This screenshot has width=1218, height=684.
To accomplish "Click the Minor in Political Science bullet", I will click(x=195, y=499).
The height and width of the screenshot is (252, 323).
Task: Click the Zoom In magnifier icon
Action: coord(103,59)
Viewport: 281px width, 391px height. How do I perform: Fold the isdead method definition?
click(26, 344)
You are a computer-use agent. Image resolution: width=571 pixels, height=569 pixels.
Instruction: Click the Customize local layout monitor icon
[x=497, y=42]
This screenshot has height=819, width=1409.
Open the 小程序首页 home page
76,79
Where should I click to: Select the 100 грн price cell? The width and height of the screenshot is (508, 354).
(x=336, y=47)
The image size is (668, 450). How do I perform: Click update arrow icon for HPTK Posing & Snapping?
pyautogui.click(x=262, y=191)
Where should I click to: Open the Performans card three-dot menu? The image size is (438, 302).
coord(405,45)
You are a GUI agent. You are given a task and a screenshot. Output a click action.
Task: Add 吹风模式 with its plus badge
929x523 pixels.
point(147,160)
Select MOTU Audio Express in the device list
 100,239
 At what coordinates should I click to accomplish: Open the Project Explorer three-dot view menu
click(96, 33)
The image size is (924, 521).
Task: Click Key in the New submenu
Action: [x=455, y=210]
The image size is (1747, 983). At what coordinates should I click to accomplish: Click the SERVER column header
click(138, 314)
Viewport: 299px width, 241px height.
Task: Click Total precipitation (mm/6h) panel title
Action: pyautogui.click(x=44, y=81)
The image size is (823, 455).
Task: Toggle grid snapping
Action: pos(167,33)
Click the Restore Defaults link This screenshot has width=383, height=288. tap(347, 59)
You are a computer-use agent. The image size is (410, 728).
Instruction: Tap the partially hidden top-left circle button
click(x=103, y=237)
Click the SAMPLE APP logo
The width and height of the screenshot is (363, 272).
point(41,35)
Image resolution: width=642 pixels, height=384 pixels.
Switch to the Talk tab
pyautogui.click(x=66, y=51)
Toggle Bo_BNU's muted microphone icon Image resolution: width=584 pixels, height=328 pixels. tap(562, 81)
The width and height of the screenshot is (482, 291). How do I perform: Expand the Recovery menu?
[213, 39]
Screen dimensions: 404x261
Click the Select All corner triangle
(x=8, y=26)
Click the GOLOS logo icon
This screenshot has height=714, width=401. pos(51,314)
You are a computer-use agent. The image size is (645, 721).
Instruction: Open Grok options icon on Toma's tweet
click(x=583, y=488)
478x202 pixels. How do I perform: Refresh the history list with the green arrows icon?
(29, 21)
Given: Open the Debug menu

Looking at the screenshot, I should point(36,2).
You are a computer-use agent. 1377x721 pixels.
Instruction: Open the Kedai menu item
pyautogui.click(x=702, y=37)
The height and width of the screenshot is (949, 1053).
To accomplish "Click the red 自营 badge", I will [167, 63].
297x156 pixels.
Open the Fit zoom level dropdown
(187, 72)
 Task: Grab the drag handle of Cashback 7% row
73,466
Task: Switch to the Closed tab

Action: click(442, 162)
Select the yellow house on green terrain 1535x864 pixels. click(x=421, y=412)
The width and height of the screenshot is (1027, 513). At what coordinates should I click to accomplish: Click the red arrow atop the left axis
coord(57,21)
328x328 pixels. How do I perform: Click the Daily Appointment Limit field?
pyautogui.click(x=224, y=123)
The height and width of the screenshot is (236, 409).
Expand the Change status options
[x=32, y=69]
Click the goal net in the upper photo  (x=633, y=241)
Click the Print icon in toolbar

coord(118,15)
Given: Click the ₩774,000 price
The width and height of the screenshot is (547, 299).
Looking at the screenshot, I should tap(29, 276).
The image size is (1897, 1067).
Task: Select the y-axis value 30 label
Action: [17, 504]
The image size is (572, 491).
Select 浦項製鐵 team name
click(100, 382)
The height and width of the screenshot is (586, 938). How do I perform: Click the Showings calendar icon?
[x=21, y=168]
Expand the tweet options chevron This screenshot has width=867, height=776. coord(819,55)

----------

= PROBLEM STATEMENT =
Pull out each line of the records above that contains the word "Open".

= EXERCISE RESULT =
Open the 小程序首页 home page
Where should I click to: Open the Performans card three-dot menu? The image size is (438, 302).
 At what coordinates should I click to accomplish: Open the Project Explorer three-dot view menu
Instruction: Open Grok options icon on Toma's tweet
Given: Open the Debug menu
Instruction: Open the Kedai menu item
Open the Fit zoom level dropdown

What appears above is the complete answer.